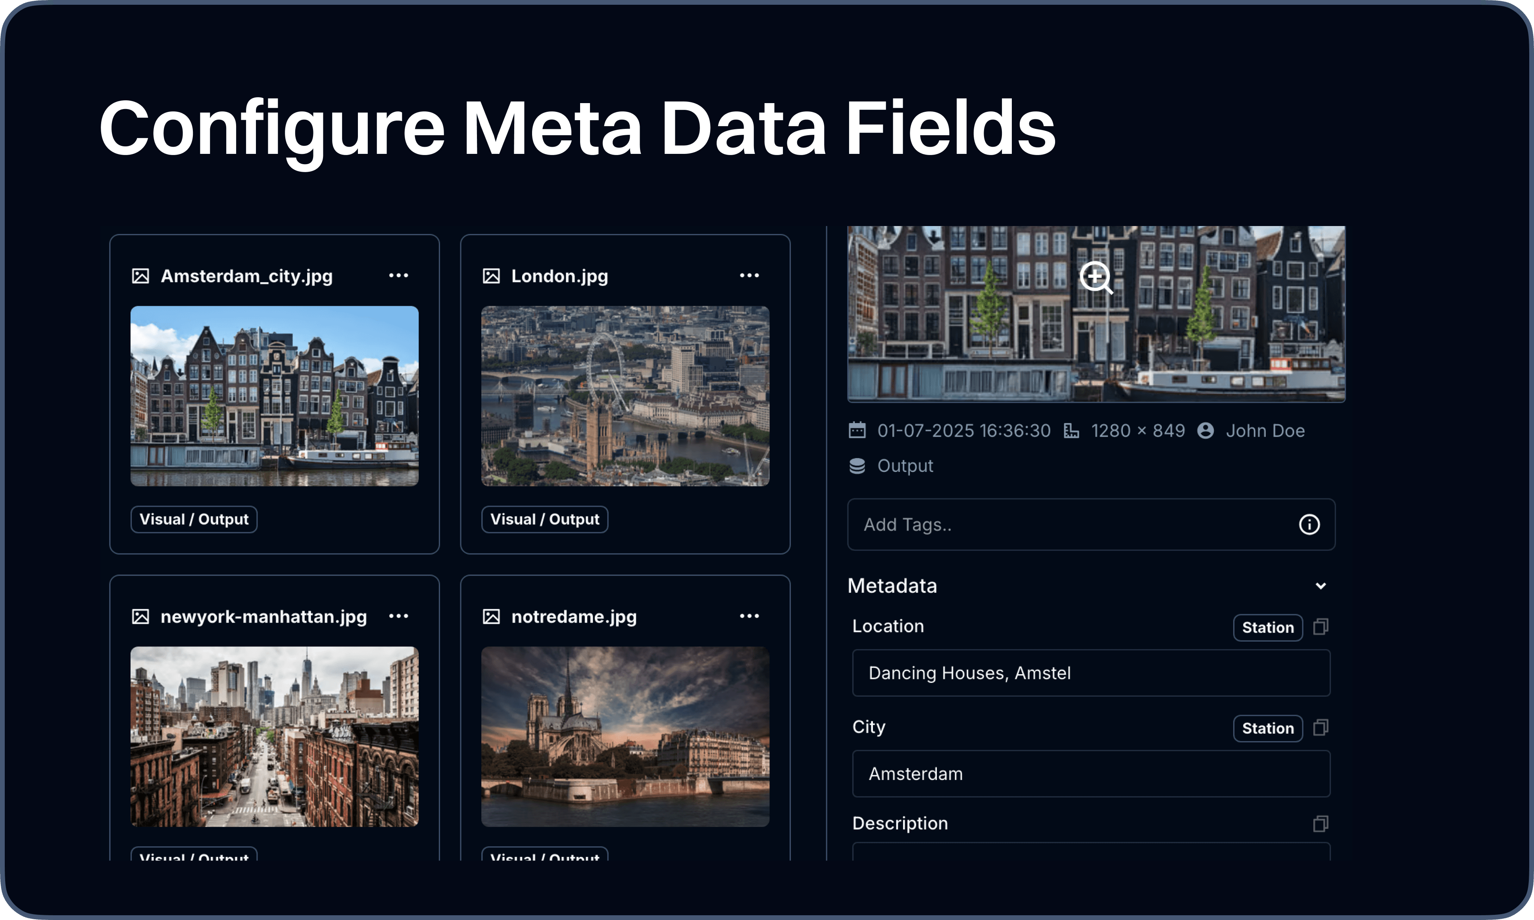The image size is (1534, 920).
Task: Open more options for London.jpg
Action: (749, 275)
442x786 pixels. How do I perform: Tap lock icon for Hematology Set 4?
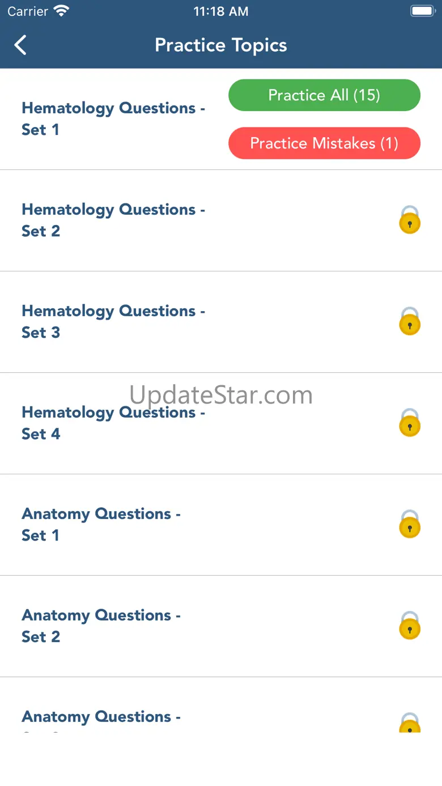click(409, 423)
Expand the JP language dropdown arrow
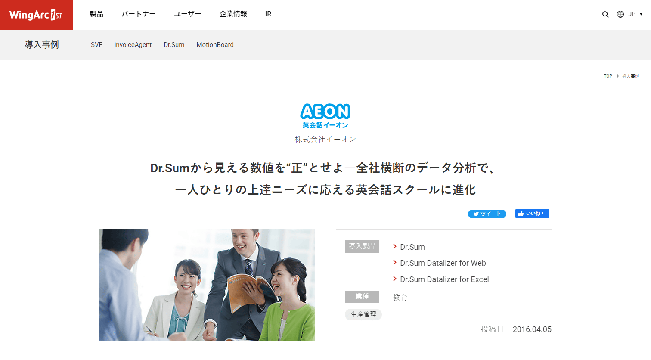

STATED GOAL – Lay out every line of the records above as a Markdown table with the columns "Row" and "Line," numbering the rows and skipping blank lines. Leave out the pictures.

THE RESULT –
| Row | Line |
|---|---|
| 1 | The image size is (1534, 920). |
| 2 | Task: Open more options for London.jpg |
| 3 | Action: (749, 275) |
| 4 | 442x786 pixels. How do I perform: Tap lock icon for Hematology Set 4? |
| 5 | click(409, 423) |
| 6 | Expand the JP language dropdown arrow |